Unraveling the impact of different liposomal formulations on the plasma protein corona composition might give hints on targeting capability of nanoparticles

Abstract

Nanoparticles (NPs) interact with biological fluids after being injected into the bloodstream. The interactions between NPs and plasma proteins at nano-bio interface affect their biopharmaceutical properties and distribution in the organ and tissues due to protein corona (PrC) composition, and in turn to modification of the resulting targeting capability. Moreover, lipids and polymers of NPs, at their interface, affect the composition of PrC and the relative adsorption and abundance of specific proteins. To investigate this latter aspect, we synthesized and characterized different liposomal formulations (LFs) with lipids and polymer-conjugated lipids, at different molar ratios, having different sizes, size distributions and surface charges. The PrC composition of various designed LFs was evaluated ex vivo in human plasma by label-free quantitative proteomics. We also correlated the relative abundance of identified specific proteins in the coronas of the different LFs, with their physicochemical properties (size, PDI, zeta potential).
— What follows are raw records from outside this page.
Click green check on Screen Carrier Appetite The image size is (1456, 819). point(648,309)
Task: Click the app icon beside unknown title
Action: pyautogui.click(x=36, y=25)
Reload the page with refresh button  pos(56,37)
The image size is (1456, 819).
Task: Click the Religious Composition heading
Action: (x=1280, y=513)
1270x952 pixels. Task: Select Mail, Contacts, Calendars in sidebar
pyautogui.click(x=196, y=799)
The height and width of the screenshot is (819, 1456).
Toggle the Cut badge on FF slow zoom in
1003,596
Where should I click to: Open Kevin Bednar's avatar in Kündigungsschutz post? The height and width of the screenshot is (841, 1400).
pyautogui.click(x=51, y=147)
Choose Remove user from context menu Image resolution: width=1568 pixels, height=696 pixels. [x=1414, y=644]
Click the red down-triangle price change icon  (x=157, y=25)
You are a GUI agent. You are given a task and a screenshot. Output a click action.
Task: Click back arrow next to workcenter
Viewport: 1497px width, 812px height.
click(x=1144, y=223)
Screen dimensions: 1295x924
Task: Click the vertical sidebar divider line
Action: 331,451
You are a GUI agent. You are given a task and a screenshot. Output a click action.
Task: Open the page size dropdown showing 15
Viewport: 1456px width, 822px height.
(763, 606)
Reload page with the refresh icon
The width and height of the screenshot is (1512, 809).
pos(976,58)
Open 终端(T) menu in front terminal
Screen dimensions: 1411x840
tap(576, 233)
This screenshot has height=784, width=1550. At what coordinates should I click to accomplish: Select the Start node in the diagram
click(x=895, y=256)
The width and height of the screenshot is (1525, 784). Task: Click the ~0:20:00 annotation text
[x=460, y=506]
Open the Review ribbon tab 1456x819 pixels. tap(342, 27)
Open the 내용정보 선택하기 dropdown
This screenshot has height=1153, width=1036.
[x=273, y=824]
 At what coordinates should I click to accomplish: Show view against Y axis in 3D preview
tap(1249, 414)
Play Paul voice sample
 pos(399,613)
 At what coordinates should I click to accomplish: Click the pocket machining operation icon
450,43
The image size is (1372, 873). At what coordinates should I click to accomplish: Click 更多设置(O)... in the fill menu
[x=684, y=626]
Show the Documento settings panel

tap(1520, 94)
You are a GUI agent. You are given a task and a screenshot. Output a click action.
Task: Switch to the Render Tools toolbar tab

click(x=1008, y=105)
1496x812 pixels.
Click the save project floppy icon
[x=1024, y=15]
The evaluation of outputs from different bioinformatic tools discovered protein clusters allowing to highlight: i) the common as well as the unique species for the various formulations; ii) the correlation between each identified PrC and the physicochemical properties of LFs; iii) some preferential binding determined by physicochemical properties of LFs; iv) the occurrence of formulation-specific protein patterns in PrC. Investigating specific clusters in PrC will help to decode the multivalent roles of the protein pattern components in the drug delivery process, taking advantage from the bio-nanoscale recognition and identity for significant advances in nanomedicine.